白起寧讓雨燕多加一副碗筷,她今日入宮之事,連玨一定是知道的。
“貴妃娘娘傳見了你?”連玨微笑道。
“是啊。”白起寧看向連玨,“連大人看上去,很羨慕的樣子。”
“有好多年,都未曾見過她了。她在宮裏,過得怎麽樣?”連玨看上去頗為感傷。
“貴妃娘娘過得很好,比連玨你過得好。”白起寧笑了笑。
連玨麵色有些微冷:“司徒大人說話,總是這麽寒心。先前你還對我一番表白,可你這態度,哪裏像是對我有心。”
白起寧故意試探道:“是啊,喜歡了你這麽久,也沒為你做什麽事兒。不如這樣吧,下次貴妃娘娘再召見我,我帶你一起去見她,以解你相思之苦。”
她話說得是難聽,如果連玨真的心裏還愛著楊嬋,就一定會憤怒。
“司徒大人真是寬宏大量。”連玨的語氣有些冷漠,“你別忘了,我曾說過,棄我去者,不值得可惜。”
曾經的摯愛,也能放下得如此幹淨利落?白起寧頓了頓神,果然是個狠心的男人。
“你這眼神,是在嫌棄我嗎?”連玨幽幽瞟了一眼白起寧,拿起筷子,夾菜吃飯。
“我隻是覺得,沒有女人,能真正傷得你的心。

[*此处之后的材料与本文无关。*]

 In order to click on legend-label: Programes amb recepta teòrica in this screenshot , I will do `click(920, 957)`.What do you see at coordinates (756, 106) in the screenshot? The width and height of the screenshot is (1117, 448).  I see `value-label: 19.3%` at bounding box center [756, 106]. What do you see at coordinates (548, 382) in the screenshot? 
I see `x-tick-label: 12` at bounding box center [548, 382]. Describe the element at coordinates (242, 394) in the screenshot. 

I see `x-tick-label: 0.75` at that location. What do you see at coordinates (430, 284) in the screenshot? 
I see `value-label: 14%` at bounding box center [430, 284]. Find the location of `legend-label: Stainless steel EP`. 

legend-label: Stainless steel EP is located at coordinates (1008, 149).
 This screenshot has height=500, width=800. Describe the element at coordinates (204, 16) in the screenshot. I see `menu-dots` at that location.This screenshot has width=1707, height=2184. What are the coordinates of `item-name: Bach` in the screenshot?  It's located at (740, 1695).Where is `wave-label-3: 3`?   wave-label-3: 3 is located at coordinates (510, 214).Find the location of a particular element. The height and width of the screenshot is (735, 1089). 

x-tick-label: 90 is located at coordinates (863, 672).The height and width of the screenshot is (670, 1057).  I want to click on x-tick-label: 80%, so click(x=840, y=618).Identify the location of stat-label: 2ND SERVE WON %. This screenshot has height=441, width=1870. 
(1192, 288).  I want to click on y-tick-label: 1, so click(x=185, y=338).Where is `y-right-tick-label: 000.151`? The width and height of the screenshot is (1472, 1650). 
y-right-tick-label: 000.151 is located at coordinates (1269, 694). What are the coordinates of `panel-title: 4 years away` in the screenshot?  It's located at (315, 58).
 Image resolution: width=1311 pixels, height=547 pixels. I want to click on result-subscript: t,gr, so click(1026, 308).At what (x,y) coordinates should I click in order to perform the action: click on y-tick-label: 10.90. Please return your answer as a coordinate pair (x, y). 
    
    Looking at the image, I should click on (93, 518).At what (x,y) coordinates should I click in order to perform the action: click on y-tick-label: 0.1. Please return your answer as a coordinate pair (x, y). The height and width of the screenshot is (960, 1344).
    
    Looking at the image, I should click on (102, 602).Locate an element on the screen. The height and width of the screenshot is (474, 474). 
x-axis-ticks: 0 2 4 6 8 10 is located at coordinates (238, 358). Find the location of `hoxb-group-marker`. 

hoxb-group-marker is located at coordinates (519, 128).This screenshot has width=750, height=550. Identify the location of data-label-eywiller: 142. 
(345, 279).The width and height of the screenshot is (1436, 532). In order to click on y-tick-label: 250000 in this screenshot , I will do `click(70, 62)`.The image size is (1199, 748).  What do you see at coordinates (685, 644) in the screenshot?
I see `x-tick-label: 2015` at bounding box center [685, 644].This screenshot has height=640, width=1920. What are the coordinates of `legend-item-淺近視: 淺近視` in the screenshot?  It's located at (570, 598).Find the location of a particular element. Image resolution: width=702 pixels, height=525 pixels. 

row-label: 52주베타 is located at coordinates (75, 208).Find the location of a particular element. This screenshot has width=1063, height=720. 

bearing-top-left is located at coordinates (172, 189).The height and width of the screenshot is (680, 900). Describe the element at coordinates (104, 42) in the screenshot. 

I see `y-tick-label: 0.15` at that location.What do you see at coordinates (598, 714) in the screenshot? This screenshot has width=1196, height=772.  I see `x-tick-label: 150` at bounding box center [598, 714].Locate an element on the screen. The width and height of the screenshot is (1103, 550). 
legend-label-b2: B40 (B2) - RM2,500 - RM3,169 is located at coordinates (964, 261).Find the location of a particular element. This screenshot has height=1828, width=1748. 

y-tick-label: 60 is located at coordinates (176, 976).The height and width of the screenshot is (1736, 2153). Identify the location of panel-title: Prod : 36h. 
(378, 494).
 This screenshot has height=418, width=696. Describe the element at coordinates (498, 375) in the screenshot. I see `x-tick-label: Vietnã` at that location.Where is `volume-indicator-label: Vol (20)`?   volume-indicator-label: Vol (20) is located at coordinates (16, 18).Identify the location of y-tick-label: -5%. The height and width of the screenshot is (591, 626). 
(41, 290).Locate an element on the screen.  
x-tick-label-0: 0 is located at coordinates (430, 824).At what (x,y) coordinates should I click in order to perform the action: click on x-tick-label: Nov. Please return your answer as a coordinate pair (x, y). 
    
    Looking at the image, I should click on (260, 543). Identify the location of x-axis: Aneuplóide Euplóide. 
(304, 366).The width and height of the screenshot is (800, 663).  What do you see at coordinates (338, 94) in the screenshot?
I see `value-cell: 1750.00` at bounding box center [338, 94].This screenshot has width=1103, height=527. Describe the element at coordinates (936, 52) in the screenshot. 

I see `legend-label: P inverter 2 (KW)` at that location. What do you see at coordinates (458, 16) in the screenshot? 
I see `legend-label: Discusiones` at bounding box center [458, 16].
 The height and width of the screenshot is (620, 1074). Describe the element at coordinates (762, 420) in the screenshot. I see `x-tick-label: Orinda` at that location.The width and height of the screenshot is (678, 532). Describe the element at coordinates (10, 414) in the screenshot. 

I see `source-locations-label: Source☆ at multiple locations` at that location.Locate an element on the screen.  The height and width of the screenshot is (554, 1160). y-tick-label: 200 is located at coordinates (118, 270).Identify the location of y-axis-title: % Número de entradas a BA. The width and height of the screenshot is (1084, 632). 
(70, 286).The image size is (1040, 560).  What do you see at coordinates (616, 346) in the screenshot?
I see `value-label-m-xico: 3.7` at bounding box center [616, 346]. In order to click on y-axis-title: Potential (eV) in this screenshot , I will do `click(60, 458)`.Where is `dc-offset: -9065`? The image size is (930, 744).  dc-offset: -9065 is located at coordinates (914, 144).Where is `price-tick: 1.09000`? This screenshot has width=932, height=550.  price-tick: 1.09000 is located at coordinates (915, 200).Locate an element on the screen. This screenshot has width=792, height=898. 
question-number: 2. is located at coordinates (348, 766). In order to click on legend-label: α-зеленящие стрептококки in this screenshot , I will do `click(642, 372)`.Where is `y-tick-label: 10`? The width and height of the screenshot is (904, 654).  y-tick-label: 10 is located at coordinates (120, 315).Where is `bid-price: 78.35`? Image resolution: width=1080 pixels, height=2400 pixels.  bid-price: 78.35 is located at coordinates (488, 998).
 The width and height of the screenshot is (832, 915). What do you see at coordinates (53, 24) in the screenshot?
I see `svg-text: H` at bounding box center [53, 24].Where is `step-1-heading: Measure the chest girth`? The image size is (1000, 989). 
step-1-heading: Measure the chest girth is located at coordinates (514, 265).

”白起寧微微而笑,他不是個會被兒女情長牽絆的男人。
“我為什麽要不值得的女人而浪費感情?她今天見你,一定是為了江雲,沒有提我半個字。”連玨若無其事地道。
這話倒是說得沒錯,白起寧餘光落到連玨冷漠的臉上,他聰明得可怕。
“司徒大人,別再用那種眼光打量我。畢竟……我們是同一類人。”連玨笑了笑,“以後一定是。”
他像是把她看穿了似得,語氣很堅決,白起寧困惑了,他們真的是同一類人嗎?
當然貴妃楊嬋沒有再召見過白起寧,白起寧也沒有再單獨見過這位梁國第一美人。
隻是在幾日後在梁國國君的壽宴上,遠遠地看了一眼那位柔弱嫵媚的絕世美人。
梁國國君的壽宴,與宴者多達五千人,歌舞升平,鋪排豪華。
白起寧還是第一次看到這樣耗資巨大的宮廷大宴。
梁國的歌舞、雜技、歌吟的表演,目不暇接,百位梁國有名的樂師奏出宏偉之曲,與規模盛大的宴會融為一體。
各國使臣以及梁國的內臣們一一獻禮,皇帝蕭泓高興得合不攏嘴。
林安耀私下對白起寧等人道,這是梁國最大的排場,也是因為淮水那場勝仗,才讓梁國有了此刻的輝煌。
宴會上楚逸喝了很多酒,白起寧坐在他的鄰桌,兩人卻始終沒有打個招呼。
那日之後,楚逸便沒有與白起寧說過話。
白起寧在宴會上主動給楚逸敬酒,她覺得他不是小心眼的男人,他們至少還是朋友。
“今夜酒喝得有點多了,就不再喝了吧。”楚逸側頭看了一眼白起寧,沒有接受她的敬酒。
白起寧再想說話,楚逸已經別過頭去,看著場中的歌舞。